[Word and element pointing entries]
----------------------------------------

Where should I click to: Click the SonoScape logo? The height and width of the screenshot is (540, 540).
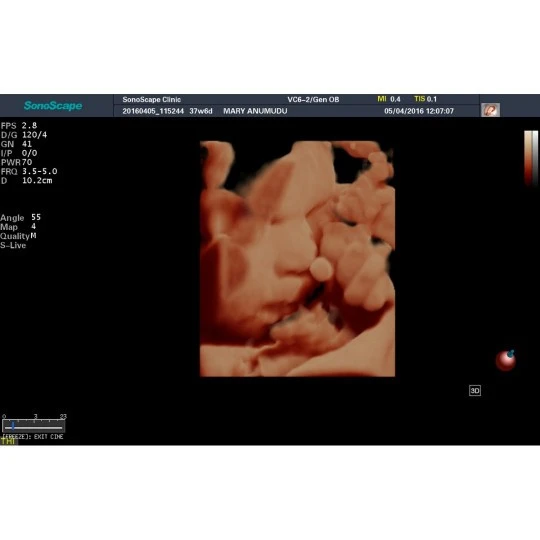pyautogui.click(x=53, y=105)
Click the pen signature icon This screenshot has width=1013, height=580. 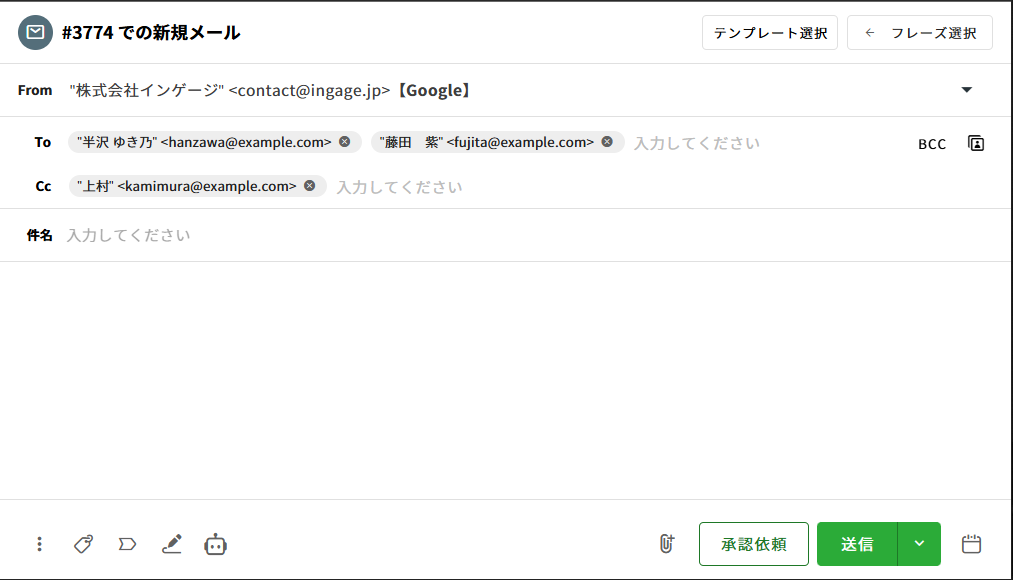coord(172,544)
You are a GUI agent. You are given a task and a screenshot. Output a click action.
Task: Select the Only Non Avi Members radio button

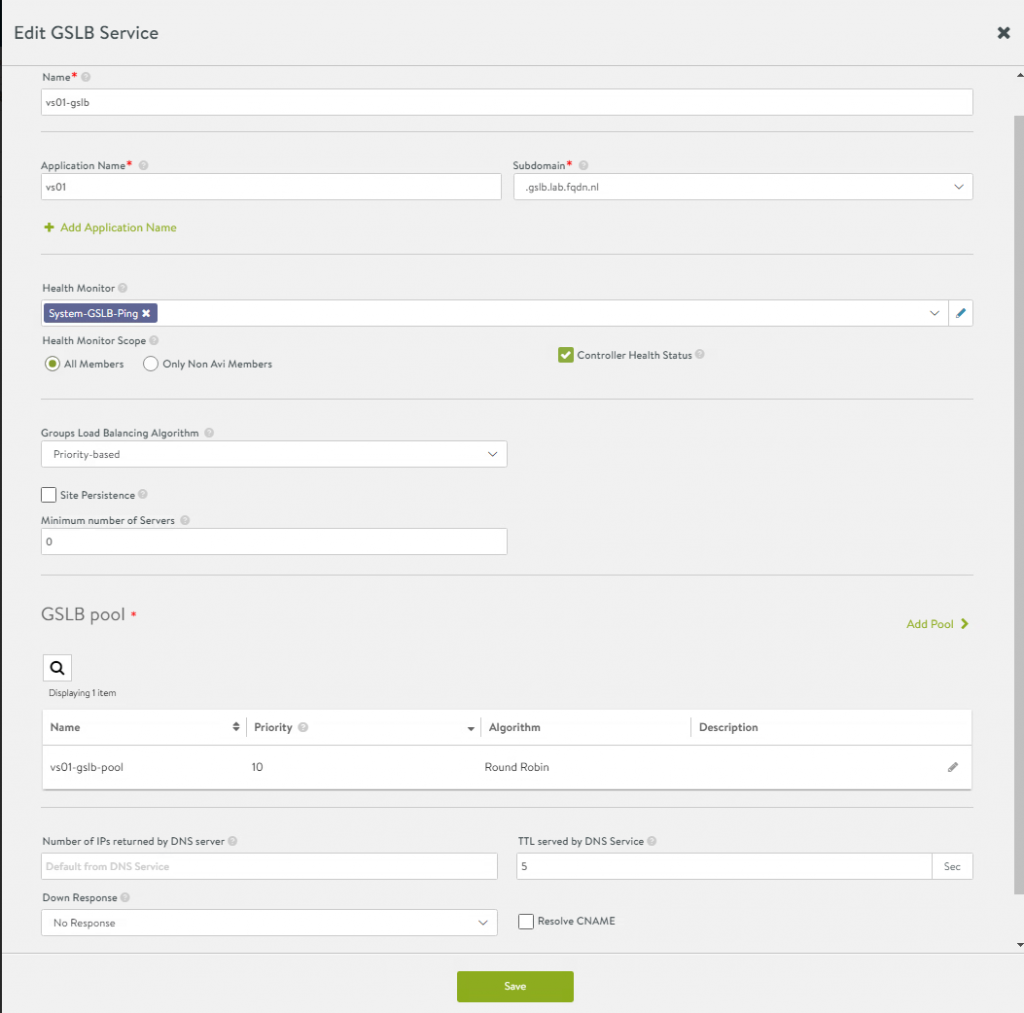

----------------------------------------

TASK REQUIREMENTS:
Please rewrite only the part that opens with the line containing "You are a GUI" and runs through the end of these lines, swapping "radio button" for "option button" and changing nothing else. Leave the pictures out of your answer.

EXPECTED OUTPUT:
You are a GUI agent. You are given a task and a screenshot. Output a click action.
Task: Select the Only Non Avi Members option button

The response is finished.